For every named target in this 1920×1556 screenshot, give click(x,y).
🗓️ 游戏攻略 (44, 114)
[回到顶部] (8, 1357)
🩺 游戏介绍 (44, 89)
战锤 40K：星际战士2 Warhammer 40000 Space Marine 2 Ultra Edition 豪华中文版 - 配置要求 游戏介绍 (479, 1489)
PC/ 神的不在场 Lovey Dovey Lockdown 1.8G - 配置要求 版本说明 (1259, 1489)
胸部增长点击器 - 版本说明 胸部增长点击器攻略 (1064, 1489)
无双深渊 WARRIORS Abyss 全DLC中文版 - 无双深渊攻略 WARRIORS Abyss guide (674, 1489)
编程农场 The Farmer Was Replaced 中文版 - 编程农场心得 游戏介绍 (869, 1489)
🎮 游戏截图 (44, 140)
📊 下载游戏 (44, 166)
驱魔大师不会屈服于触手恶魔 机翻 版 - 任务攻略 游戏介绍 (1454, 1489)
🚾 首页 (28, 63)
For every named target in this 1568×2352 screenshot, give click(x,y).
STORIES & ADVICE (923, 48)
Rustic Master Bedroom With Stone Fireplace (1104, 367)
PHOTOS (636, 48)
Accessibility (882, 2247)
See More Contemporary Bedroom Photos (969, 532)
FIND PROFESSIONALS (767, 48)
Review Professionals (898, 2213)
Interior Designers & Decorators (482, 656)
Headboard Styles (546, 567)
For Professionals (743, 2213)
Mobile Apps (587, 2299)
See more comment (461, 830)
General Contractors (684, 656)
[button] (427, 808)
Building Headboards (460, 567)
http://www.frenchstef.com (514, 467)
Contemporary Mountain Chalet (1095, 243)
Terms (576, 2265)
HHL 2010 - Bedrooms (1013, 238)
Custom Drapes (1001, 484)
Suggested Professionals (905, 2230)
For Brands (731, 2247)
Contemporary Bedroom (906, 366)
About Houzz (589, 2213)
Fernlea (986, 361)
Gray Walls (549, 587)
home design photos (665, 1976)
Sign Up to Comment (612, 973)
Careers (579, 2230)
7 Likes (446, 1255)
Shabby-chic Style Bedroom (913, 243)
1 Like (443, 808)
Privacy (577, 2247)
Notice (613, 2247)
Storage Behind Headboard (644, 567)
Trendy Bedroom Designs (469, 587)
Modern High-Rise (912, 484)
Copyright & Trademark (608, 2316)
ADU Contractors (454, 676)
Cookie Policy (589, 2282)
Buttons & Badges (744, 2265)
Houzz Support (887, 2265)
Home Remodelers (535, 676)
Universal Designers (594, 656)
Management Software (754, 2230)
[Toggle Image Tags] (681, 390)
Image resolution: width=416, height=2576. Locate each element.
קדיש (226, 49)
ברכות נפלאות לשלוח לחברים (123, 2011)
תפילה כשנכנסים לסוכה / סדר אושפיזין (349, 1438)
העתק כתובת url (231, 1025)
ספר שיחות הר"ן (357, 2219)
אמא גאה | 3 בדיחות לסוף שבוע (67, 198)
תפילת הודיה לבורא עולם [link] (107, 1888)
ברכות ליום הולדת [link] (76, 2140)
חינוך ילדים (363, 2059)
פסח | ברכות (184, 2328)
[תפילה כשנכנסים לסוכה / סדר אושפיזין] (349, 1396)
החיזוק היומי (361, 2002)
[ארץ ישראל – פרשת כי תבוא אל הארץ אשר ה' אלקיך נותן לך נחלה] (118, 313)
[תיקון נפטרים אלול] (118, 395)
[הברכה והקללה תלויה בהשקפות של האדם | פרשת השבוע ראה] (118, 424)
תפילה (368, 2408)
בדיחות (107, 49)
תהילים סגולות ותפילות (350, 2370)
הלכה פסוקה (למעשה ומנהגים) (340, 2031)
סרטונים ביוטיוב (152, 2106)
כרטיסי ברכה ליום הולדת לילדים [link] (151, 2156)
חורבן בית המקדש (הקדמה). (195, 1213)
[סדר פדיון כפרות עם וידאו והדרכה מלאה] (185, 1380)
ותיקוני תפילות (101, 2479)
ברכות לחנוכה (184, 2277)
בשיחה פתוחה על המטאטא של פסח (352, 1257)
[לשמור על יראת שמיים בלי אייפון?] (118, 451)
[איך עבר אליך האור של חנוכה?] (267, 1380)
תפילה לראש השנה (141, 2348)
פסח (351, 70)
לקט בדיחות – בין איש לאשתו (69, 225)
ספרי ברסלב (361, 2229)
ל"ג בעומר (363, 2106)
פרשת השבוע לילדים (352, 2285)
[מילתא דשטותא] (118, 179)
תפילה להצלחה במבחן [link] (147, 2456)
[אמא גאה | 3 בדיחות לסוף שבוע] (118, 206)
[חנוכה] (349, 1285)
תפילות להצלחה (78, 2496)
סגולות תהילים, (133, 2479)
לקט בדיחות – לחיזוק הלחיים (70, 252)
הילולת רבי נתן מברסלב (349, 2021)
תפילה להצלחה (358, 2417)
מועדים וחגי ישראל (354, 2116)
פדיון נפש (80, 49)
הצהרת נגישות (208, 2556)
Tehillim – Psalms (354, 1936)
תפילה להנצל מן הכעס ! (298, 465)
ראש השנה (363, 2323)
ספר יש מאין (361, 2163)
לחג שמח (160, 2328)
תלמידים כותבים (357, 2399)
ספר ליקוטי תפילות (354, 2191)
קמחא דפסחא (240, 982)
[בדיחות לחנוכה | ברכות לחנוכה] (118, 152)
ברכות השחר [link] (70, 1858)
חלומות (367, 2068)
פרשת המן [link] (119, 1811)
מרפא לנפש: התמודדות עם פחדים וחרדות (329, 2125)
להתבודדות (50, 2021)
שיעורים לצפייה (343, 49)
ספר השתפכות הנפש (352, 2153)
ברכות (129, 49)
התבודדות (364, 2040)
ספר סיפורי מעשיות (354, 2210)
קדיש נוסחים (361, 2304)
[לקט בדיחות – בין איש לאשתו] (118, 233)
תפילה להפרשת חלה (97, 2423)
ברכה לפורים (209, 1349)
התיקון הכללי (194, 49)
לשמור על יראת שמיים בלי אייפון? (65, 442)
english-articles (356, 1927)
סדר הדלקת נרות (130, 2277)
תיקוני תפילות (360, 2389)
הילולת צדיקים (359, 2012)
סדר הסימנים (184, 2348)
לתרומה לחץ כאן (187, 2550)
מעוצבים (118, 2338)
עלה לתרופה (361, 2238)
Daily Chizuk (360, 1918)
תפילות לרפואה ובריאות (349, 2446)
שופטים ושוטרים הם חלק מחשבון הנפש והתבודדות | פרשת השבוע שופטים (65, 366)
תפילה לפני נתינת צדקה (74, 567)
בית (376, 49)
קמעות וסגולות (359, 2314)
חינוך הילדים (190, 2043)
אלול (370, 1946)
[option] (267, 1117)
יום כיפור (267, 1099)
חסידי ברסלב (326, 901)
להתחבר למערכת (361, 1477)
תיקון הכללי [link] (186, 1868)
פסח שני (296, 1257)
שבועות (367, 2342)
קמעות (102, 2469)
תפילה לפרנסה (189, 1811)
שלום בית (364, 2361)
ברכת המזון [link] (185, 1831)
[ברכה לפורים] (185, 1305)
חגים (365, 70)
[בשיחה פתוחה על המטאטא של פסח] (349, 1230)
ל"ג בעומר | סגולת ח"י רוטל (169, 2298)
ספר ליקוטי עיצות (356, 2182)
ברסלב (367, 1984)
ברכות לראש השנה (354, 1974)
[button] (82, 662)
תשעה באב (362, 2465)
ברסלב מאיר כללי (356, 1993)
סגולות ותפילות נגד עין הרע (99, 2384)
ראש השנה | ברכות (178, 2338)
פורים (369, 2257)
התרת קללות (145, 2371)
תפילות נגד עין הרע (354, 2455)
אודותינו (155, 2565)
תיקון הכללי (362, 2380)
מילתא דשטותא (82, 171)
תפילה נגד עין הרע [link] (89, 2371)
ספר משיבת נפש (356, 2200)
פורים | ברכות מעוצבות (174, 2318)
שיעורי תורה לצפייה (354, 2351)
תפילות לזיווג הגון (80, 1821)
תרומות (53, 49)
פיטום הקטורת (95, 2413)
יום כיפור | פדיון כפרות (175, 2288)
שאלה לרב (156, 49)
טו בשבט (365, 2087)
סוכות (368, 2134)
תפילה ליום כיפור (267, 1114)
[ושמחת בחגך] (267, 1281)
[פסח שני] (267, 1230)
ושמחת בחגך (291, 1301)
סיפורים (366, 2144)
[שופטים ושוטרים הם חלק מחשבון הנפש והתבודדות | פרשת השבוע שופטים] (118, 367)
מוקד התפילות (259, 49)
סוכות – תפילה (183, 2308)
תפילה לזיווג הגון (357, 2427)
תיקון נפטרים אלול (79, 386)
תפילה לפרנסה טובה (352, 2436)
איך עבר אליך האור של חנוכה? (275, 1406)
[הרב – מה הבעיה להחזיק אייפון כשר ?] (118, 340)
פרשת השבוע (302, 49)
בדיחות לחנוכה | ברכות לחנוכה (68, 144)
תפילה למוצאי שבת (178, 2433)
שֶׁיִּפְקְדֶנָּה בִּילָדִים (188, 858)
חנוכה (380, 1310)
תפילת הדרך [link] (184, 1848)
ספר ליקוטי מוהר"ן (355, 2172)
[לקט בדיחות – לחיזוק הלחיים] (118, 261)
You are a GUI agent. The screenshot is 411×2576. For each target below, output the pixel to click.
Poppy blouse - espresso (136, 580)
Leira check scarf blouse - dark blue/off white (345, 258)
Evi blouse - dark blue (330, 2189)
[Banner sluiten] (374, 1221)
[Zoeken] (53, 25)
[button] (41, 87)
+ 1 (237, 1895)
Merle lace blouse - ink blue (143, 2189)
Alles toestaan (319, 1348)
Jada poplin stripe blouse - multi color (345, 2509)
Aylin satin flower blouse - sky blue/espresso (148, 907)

Assigned task:
Retype the entries above exactly, but only from the line containing "ברכות השחר [link] (70, 1858)" through the line containing "פסח שני (296, 1257)", both included.

Response area:
ברכות השחר [link] (70, 1858)
חלומות (367, 2068)
פרשת המן [link] (119, 1811)
מרפא לנפש: התמודדות עם פחדים וחרדות (329, 2125)
להתבודדות (50, 2021)
שיעורים לצפייה (343, 49)
ספר השתפכות הנפש (352, 2153)
ברכות (129, 49)
התבודדות (364, 2040)
ספר סיפורי מעשיות (354, 2210)
קדיש נוסחים (361, 2304)
[לקט בדיחות – בין איש לאשתו] (118, 233)
תפילה להפרשת חלה (97, 2423)
ברכה לפורים (209, 1349)
התיקון הכללי (194, 49)
לשמור על יראת שמיים בלי אייפון? (65, 442)
english-articles (356, 1927)
סדר הדלקת נרות (130, 2277)
תיקוני תפילות (360, 2389)
הילולת צדיקים (359, 2012)
סדר הסימנים (184, 2348)
לתרומה לחץ כאן (187, 2550)
מעוצבים (118, 2338)
עלה לתרופה (361, 2238)
Daily Chizuk (360, 1918)
תפילות לרפואה ובריאות (349, 2446)
שופטים ושוטרים הם חלק מחשבון הנפש והתבודדות | פרשת השבוע שופטים (65, 366)
תפילה לפני נתינת צדקה (74, 567)
בית (376, 49)
קמעות וסגולות (359, 2314)
חינוך הילדים (190, 2043)
אלול (370, 1946)
[option] (267, 1117)
יום כיפור (267, 1099)
חסידי ברסלב (326, 901)
להתחבר למערכת (361, 1477)
תיקון הכללי [link] (186, 1868)
פסח שני (296, 1257)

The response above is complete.